The scene thus has a theology of showing God’s provision, and of Mary’s grateful recognition of it, as someone who has come, at least from the annunciation, to see God’s hand in all things. But there is a time of testing still to come.
Part 3 opens with all the imagined hardships of a long journey against a powerful wind, which appears to have taken its toll on the donkey (another symbol associated with the Christ) already. For now, though, Mary is secure and is an example of fortitude:
Seule Sainte Marie
Marchait calme et sereine, et de son doux enfant
La blonde chevelure et la tête bénie
Semblaient la ranimer, sur son coeur reposant.
For the moment, the infant Jesus seems to be the wellspring of her hope and strength, a symbiosis that, in encouraging her, helps her protect him. But she comes to falter, and both Joseph and she keep stopping, and, when they arrive at Saïs, there is very little life in them, and the city frightens Mary.
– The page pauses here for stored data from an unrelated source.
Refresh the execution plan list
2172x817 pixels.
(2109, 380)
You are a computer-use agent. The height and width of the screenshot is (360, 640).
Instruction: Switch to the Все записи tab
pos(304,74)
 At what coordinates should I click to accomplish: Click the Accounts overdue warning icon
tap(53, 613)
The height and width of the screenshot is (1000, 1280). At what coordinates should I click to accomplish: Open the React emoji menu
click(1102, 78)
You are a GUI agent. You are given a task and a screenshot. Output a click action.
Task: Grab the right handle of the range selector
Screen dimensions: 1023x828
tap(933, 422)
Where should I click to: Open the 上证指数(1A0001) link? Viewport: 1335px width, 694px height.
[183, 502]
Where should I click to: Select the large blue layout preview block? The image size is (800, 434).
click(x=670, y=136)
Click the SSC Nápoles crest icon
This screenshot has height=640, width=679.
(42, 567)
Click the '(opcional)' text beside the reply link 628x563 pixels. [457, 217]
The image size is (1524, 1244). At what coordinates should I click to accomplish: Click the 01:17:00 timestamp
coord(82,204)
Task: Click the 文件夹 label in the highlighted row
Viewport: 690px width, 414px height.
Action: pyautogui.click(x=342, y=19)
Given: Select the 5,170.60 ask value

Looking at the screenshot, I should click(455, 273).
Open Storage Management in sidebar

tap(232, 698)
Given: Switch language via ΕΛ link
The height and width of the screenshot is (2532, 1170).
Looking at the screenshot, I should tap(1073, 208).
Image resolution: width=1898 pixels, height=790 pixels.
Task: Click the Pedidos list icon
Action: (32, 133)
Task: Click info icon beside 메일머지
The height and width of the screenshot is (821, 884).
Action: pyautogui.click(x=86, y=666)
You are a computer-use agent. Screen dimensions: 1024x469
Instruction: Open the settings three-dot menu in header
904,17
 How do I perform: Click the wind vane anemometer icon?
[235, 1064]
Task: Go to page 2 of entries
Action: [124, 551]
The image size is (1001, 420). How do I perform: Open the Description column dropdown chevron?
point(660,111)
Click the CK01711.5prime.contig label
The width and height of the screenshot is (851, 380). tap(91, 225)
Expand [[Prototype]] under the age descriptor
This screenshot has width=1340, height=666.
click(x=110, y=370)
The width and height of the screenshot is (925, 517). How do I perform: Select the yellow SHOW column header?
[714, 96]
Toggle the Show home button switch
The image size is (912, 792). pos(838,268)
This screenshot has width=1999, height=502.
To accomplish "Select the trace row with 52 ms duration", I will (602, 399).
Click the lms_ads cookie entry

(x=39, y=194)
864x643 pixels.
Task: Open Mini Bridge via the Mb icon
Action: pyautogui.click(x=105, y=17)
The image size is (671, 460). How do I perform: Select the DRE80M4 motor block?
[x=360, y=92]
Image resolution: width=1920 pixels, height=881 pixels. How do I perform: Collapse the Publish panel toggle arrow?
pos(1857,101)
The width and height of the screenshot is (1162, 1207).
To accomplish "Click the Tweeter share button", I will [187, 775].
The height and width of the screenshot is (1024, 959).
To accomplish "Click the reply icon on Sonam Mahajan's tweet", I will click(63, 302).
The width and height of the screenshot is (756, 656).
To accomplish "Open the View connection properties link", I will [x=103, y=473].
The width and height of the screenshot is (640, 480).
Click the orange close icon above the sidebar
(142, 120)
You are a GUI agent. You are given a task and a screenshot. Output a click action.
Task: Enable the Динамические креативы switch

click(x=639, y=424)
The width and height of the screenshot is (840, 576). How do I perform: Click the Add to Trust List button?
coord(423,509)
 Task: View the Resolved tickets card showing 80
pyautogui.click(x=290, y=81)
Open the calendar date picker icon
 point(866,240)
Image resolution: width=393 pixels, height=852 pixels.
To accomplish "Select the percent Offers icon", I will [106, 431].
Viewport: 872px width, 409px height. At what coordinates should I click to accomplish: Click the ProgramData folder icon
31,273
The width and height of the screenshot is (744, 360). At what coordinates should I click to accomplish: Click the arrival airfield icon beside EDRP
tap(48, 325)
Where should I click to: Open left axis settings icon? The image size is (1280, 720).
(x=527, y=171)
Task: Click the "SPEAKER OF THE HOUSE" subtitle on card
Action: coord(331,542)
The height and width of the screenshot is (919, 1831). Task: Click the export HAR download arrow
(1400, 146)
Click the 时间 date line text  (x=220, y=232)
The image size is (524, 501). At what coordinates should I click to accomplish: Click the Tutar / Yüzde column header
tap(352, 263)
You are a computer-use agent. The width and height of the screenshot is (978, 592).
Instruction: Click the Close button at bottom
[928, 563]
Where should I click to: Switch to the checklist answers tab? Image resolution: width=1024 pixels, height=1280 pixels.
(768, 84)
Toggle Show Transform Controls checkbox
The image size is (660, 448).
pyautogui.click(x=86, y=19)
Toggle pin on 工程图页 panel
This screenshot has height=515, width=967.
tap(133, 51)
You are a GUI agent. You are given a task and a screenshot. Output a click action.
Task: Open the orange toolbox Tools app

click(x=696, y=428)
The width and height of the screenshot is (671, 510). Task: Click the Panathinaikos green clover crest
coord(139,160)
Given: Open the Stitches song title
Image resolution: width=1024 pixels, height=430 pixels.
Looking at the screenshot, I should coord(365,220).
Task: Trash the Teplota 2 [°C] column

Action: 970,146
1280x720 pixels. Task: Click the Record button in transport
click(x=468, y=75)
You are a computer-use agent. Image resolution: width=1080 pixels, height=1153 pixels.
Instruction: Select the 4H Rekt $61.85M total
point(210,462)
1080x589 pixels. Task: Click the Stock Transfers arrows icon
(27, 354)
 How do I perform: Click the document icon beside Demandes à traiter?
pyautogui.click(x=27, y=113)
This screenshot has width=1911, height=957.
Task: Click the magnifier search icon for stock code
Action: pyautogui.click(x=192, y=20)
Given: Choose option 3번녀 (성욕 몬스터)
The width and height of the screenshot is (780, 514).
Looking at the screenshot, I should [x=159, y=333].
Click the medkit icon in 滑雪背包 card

They face repeated insult and rejection, but we, of course, know what blessing there would be in receiving this couple and their child. They must, as we are, be reminded of the difficulty of finding shelter in Bethlehem, but the situation seems even worse, as two short and highly poignant utterances of Mary’s make clear. First:
Mes pieds de sang teignent la terre.
Then:
Jésus va mourir ... c'en est fait:
Mon sein tari n’a plus de lait.
When Joseph rebukes those who reject them for the second time, he asks Mary to join him in calling out for shelter. She does so, but she first reminds us of the words that the shepherds said to them:
Hélas! nous aurons à souffrir
Partout l’insulte et l’avanie.
When, however, she feels that she will collapse, their voices are received by welcome, their needs are met by the head of the Ishmaelite household, and he and Joseph even turn to talking business plans to work together in the carpentry business before a trio played on a harp and two flutes soothes them. They have found blessing and a home with people who recognize a kinship.
And so the trio leads into a blessing for them for the night, to which Mary and Joseph are able to respond with grateful thanks and an expression of feeling more calm and less tortured:
Déjà ma peine amère
Semble s’enfuir, s’évanouir.
Plus d’alarmes.
And so the piece is nearly over, except that there is another period of angelic singing, which ends in asking for our response, after the narrator has told how they stay ten years, during which Jesus flourishes and becomes strong in the qualities with which we associate him, wisdom, tenderness and a sweet nature.
The narrator very briefly talks of Jesus then returning to his place of birth, and to the work of mission and sacrifice that he begins there, and then, with the chorus (in this performance, with the voices ending with a most affecting pianissimo), puts this quiet challenge, through himself, to us:
Ô mon âme, pour toi que reste-t-il à faire,
Qu’à briser ton orgueil devant un tel mystère!
Ô mon coeur, emplis-toi du grave et pur amour
Qu'il seul peut nous ouvrir le céleste séjour.
All in all, a piece that, as I have hope that I have shown, balances the elements of the flight into Egypt and provides a perfect piece for Christmas.